Tachicardia, dolore al petto, sudorazione profusa, paura di morire, paura di impazzire, paura di affogare, paura di avere paura. Questi sono i sintomi più spesso presenti nei racconti di chi soffre di attacchi di panico, racconti carichi di terrore, di senso di colpa, di vergogna, di paura del futuro.
Ma che cos’è veramente un attacco di panico? È un campanello d’allarme, una spia che obbliga la persona a fermarsi e a cominciare a prendersi cura di sé. Nella mia esperienza, l’attacco di panico trova terreno fertile in personalità che, prima della crisi acuta, davano l’impressione di essere sicure di sé, competenti, efficienti, autonome, ipercontrollate, “onnipotenti”. Si parla in questi casi di un falso sé, termine con il quale si indicail modo di essere proprio di chi tende a negare le proprie fragilità e a controllare e inibire le proprie emozioni, le proprie energie, i propri desideri. Spesso, è proprio questa immagine di sé non autentica a non consentire alla persona di chiedere immediatamente aiuto: l’attacco di panico viene taciuto perché rappresenterebbe una dolorosa ammissione di fragilità (per sé e per gli altri) e la persona spera che, con il tempo, passerà da solo. In tal senso, l’attacco di panico può essere inteso come il crollo del falso sé e, dunque, rappresenta per la persona una vera benedizione perché il cambiamento passa inevitabilmente attraverso una crisi che, mettendo in discussione il vecchio modo di essere, fa spazio al nuovo, al vero sé.
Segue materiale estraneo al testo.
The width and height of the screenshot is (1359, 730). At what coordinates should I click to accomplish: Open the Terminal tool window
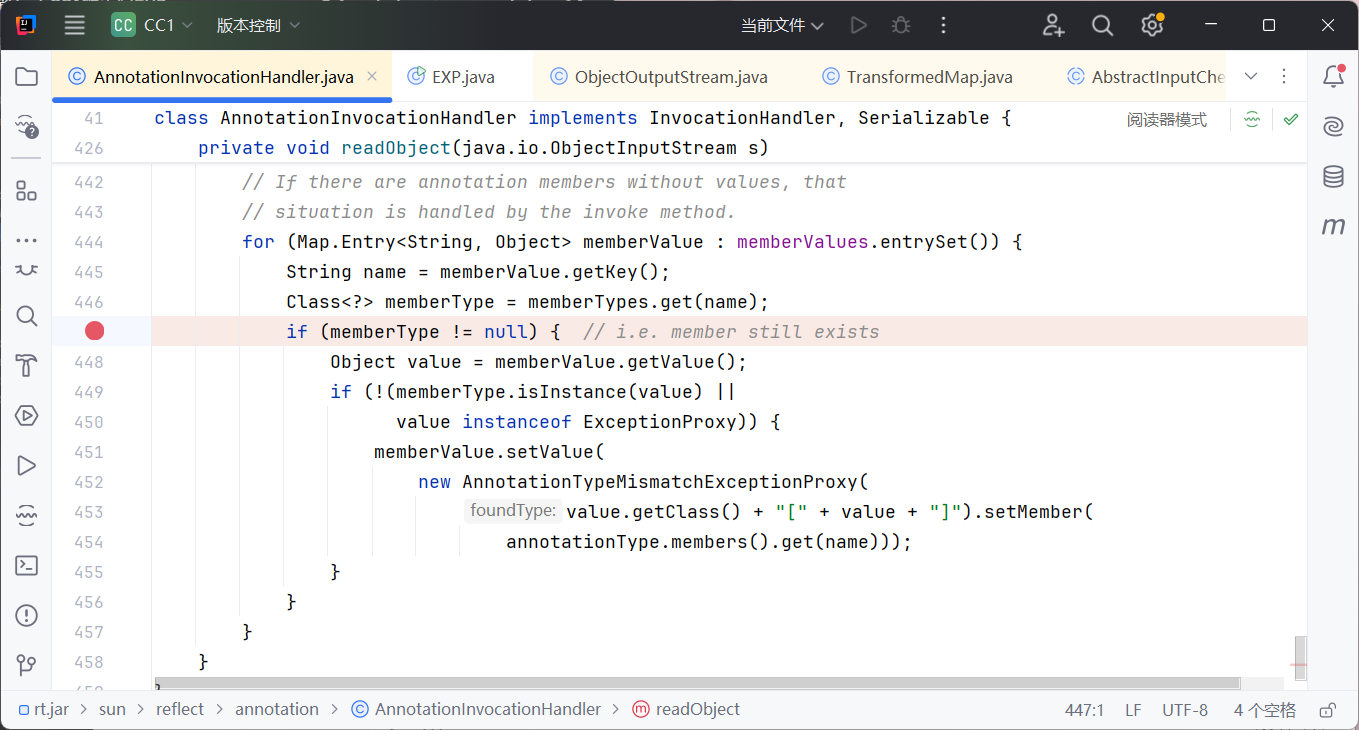[x=26, y=565]
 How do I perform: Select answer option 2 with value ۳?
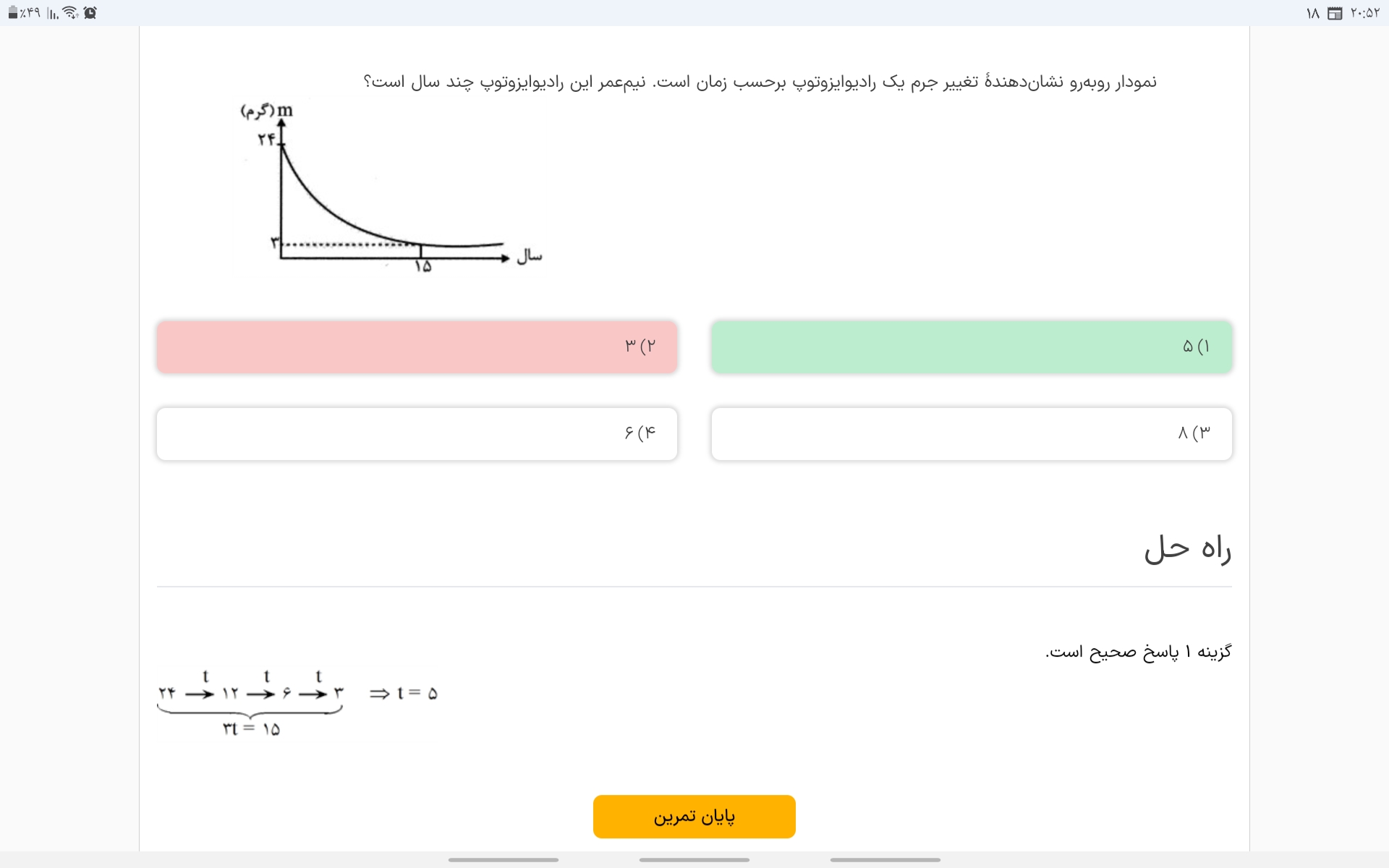(x=417, y=346)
In commercio sono sempre più diffusi manuali sulle tecniche da utilizzare per non soffrire più di attacchi di panico, per imparare ad evitarli e a gestirli velocemente, come se bastasse qualche consiglio per intervenire seriamente su un disagio che ha radici molto più profonde. Anche i farmaci comunemente utilizzati nel trattamento degli attacchi di panico hanno sicuramente il merito di tranquillizzare la persona e di darle un sollievo momentaneo, ma non dovrebbero essere assunti per un periodo di tempo prolungato in quanto oltre a causare dipendenza sia fisica che psicologica non “curano” l’ansia in sé ma zittiscono solamente i sintomi spostando l’attenzione dalle cause profonde del malessere. Questo disagio è sempre legato alla parte “sommersa” della personalità e trae spesso origine e nutrimento dalle relazioni significative della persona (con i genitori, con il partner, ecc.). In tal senso, si comprende come non sia di nessuna utilità clinica intervenire con l’unico obiettivo di eliminare il sintomo.
In genere, infatti, la scomparsa del sintomo è una conseguenza, prima però l’attacco di panico va ascoltato, compreso e collegato alla propria storia, individuale e familiare. È un percorso che richiede molto coraggio, soprattutto il coraggio di chiedere aiuto, ma è un passaggio obbligato per chiunque voglia realizzare la propria crescita, scoprire i talenti precedentemente repressi e recuperare gli aspetti vitali e creativi della propria personalità.